Counter example, from HTML4:

<META http-equiv="Default-Style" content="compact">

HTML4 describes how the User Agent can take the HTTP header 
"Default-Style" EITHER from the server OR from the <meta> http-equiv 
element. It also says that if both a server header and the http-equiv 
element is present, then the user agent should (contrary to what I have 
claimed as the golden rule!) give precedence to the http-equiv element: 

   If two or more META declarations or HTTP headers specify the 
   style sheet, the last one takes precedence. HTTP headers are
   considered to occur earlier than the document HEAD for this purpose.

This is directly analogous to how user agents give precedence to the 
<meta> content-language of the document, rather than to the server. It 
is also contrary to the order of precedence that Ian suggests. (His 
zero proposal makes the first, rather than the last <meta> c-l taking 

> However, servers do not do this, so the two are not 
> equivalent in practice. And therefore you are wrong.

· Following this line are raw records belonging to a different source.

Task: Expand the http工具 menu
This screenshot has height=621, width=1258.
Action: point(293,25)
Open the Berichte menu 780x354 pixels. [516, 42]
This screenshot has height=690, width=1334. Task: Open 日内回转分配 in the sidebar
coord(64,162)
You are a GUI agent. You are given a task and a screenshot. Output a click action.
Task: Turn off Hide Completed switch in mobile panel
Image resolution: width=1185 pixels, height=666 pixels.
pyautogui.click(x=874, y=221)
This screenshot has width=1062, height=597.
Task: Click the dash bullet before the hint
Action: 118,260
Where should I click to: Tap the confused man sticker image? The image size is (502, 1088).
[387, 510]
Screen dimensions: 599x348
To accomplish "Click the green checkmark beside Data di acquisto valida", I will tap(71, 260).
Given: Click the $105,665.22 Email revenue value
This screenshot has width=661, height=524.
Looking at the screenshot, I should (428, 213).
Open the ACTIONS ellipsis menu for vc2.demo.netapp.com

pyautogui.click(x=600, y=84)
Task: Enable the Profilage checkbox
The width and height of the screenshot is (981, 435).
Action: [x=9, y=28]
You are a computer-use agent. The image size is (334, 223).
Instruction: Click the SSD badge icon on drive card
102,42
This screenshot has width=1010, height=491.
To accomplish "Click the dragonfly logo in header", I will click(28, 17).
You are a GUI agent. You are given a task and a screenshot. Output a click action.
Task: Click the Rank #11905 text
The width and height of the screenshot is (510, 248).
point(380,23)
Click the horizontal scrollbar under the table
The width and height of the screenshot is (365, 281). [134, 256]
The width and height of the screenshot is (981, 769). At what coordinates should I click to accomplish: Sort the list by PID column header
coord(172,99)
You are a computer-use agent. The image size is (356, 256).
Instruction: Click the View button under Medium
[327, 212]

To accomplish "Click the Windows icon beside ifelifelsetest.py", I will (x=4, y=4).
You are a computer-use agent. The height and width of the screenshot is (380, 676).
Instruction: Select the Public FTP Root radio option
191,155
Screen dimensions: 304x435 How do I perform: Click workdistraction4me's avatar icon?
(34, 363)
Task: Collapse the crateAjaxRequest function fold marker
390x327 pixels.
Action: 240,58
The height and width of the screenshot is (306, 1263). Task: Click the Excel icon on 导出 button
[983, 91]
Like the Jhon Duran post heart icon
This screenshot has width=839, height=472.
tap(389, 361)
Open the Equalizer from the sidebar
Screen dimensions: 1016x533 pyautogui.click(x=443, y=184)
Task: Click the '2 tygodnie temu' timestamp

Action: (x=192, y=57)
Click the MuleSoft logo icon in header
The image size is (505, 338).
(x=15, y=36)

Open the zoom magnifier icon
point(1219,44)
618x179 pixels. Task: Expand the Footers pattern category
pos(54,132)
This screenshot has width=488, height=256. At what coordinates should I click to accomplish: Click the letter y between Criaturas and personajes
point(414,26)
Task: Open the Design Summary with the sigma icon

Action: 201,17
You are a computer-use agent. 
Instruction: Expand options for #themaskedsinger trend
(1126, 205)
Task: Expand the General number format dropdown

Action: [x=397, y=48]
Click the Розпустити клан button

The 'default-style' example directly contradicts this: it doesn't seem 
to be true that server consumption has always been considered <meta> 
http-equiv's sole purpose. Where do you take it from that http-equiv is 
*only* meant for server consumption?

Of course, if servers did sniff the <meta> content-language, and if 
they did serve it back to the user agents, then we could be certain 
that both the HTTP originated header as well as the HTML <meta> c-l 
element, would be literally equal in content. But in a such, ideal 
case, it would also not matter whether the user agents gave precedence 
to the server or to the page, since they would be equal.